Still, it's an interesting question to show that velocity an acceleration
are different. And they are hard to understand!

And these are the "easy" concepts in physics. Newton's Laws (and other
concepts) are way more challenging and counterintuitive. This has been my
experience teaching students for nearly 25 years...

We need engaging teachers. Make it interesting, relevant, and (hopefully)
fun. Books (passive) are almost unnecessary and irrelevant. We need to
focus on what goes on in the classroom.


Phys-L@Phys-L.org writes:
Imagine hiring a metal-working machinist to fabricate a complicated
part. Would you rather have a machinist with skill but no tools,
or tools but no skill?

I consider that to be a silly question. The machinist needs both
skill and tools to get the job done.


On 07/11/2013 11:34 AM, Anthony Lapinski wrote:
Imagine teaching a physics class with mostly concepts and little/no
math.
Now imagine teaching a physics class with mostly math and few
concepts/demos. I wonder how students would react to these. What would
they like more? What would they look forward to more? What would they
share with their family at home?

Please please don't formulate the question that way. Just because
option (a) is no good does *not* prove that option (b) is any good.
Manichean multiple-guess reasoning rots the brain.

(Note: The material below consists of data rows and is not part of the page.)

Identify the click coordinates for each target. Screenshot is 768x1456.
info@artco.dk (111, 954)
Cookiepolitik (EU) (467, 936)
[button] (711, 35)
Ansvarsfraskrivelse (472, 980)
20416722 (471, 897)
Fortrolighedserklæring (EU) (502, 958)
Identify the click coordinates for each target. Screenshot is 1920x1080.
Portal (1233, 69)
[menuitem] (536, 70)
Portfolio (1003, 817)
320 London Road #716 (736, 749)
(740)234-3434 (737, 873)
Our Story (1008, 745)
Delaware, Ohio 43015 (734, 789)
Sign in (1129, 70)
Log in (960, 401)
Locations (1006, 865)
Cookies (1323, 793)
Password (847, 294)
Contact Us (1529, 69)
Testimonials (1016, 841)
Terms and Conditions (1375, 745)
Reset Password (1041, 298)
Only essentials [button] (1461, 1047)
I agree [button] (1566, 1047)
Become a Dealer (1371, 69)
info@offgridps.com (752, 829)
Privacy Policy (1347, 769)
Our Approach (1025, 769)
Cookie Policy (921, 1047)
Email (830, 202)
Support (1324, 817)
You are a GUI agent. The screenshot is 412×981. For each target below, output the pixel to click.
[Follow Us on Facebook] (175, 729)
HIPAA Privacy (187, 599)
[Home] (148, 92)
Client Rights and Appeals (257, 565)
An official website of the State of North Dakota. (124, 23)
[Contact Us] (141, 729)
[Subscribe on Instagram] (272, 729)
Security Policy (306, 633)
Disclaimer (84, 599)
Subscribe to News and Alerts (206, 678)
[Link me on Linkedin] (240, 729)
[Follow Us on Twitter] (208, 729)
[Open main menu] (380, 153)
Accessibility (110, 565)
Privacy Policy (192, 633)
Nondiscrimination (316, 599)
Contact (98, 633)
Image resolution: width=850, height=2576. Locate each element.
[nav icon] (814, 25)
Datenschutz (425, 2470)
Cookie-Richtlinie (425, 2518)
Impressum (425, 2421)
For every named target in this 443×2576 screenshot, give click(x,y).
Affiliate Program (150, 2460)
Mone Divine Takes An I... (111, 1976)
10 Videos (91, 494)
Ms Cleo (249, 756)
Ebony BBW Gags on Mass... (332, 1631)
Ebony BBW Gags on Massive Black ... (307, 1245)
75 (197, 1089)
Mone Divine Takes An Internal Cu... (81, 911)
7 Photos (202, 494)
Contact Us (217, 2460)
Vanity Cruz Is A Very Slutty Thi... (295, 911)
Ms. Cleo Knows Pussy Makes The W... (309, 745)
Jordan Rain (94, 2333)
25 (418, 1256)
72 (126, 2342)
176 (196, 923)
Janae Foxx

Physics requires both concepts /and/ formalism (including math).
It covers an area in the plane, with concepts along one axis and
formalism along the other axis. If you fixate on one axis or the
other, you cover zero percent of the area.

You need the physics in order to motivate the math, and you need
the math in order to explain the physics. At this point I do the
itsy-bitsy-spider thing with my hands.
http://www.youtube.com/watch?v=eiWbjoOOly4&t=0m55s

I like the Hewitt approach (and his books have little/no math)

Parts of that book are carefully thought out, but many other parts
are just pathetic. Mostly it emphasizes rote regurgitation to the
near exclusion of reasoning.

The overall result is to present something that is completely useless.
I don't know what it is, but it's not physics.

Physics concepts are simple. Because they are so simple, they are
useless unless they can be /combined/ with other concepts, combined
into long /chains/ of reasoning. Hewitt fails to do this.

For example: In section 38.4 it emphasizes that «Light behaves like
waves when it travels in empty space, and like particles when it interacts
with solid matter.»
A few sentences later we find «CONCEPT CHECK: What causes light to
behave like a wave? Like a particle?»

I’m sorry, but that is not a check of the concept. That is only a check
for rote regurgitation of the words that appear higher up the page. If
you wanted to check the concept, you would ask the student to apply the
concept in some setting different from the original setting.

The fact that Hewitt is completely wrong about the distinction between
waves and particles just rubs salt into the wound. This, by the way,
is one of the eleventeen things that makes rote learning dangerous:
Rote can be used to learn wrong things just as easily as right things.

I used to think that "Conceptual Physics" was a euphemism for "Bonehead
Physics" but even that is too generous. Whatever it is, it's not physics.